Marin Glavaš

Personal information
- Full name: Marin Glavaš
- Date of birth: 17 March 1992 (age 34)
- Place of birth: Imotski, Croatia
- Height: 1.78 m (5 ft 10 in)
- Position: Winger

Team information
- Current team: Markt Allhau
- Number: 18

Youth career
- 0000–2007: Imotski
- 2007–2011: Osijek

Senior career*
- Years: Team / Apps / (Gls)
- 2011–2015: Osijek / 59 / (4)
- 2015: ViOn Zlaté Moravce / 18 / (1)
- 2016: Ararat Yerevan / 4 / (0)
- 2016: Celje / 11 / (1)
- 2017: Oulu / 8 / (0)
- 2018: Bad Radkersburg / 11 / (0)
- 2018: Allerheiligen / 14 / (6)
- 2019: Horn / 10 / (0)
- 2019: Weiz / 11 / (4)
- 2020: Široki Brijeg / 2 / (0)
- 2020-2021: Krško / 8 / (0)
- 2021-: Markt Allhau / 22 / (8)

International career
- 2011–2012: Croatia U20 / 3 / (0)

= Marin Glavaš =

Croatian footballer (born 1992)

Marin Glavaš (born 17 March 1992) is a Croatian professional footballer who plays as a winger, currently playing for UFC Markt Allhau in the Austrian fourth tier-Burgenlandliga.

==Club career==
Glavaš, originally from Imotski, moved to Osijek aged 15. He made his league debut on 6 August 2011 in a 4–0 home win against NK Zagreb, at 19 years of age, coming in for Srđan Vidaković in the 84th minute. He scored his first league goal in the 2–0 home win against Hajduk Split on 24 August 2014.

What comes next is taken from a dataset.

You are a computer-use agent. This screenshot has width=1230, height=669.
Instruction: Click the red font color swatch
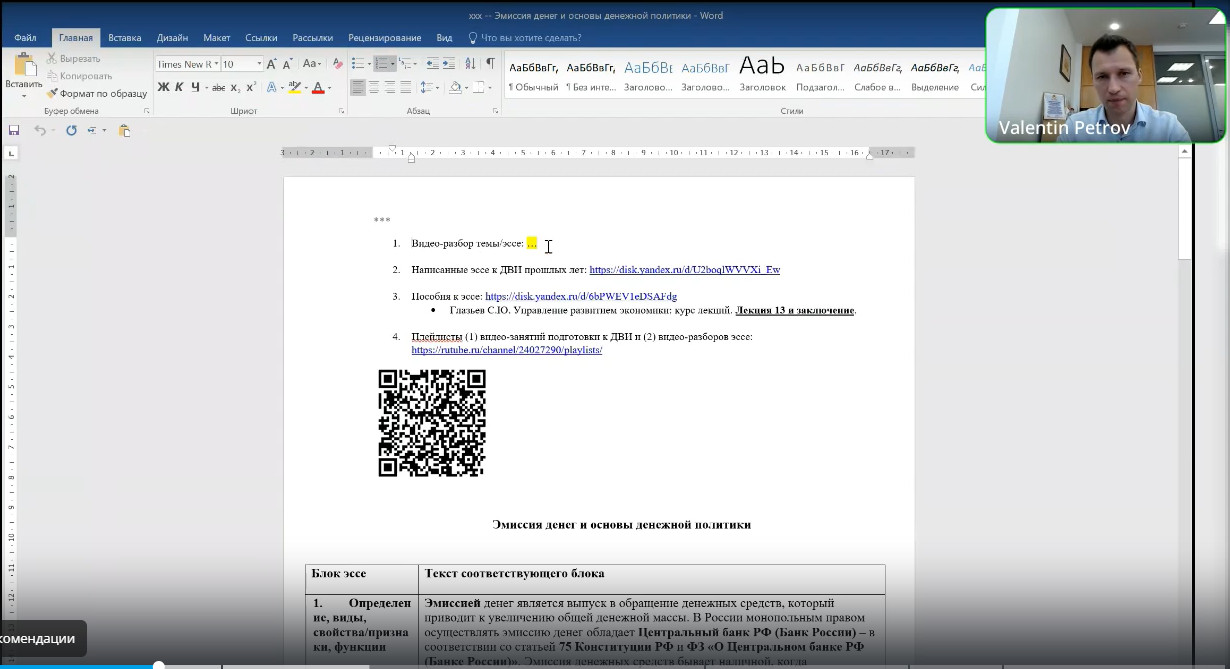tap(318, 89)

In February 2016, Glavaš joined Ararat Yerevan for their training camp in the United States, joining them permanently on 24 February.

In March 2017, Glavaš signed for Finnish second-tier club Oulu for the 2017 season.

After spending 2 years in Austria playing for four different clubs, Glavaš signed a six-month contract with a possibility of a two-year extension with Bosnian Premier League club Široki Brijeg on 23 January 2020. He made his official debut for Široki Brijeg in a 3–2 away win against Mladost Doboj Kakanj on 29 February 2020. Glavaš left Široki Brijeg on 10 June 2020 after his contract with the club expired.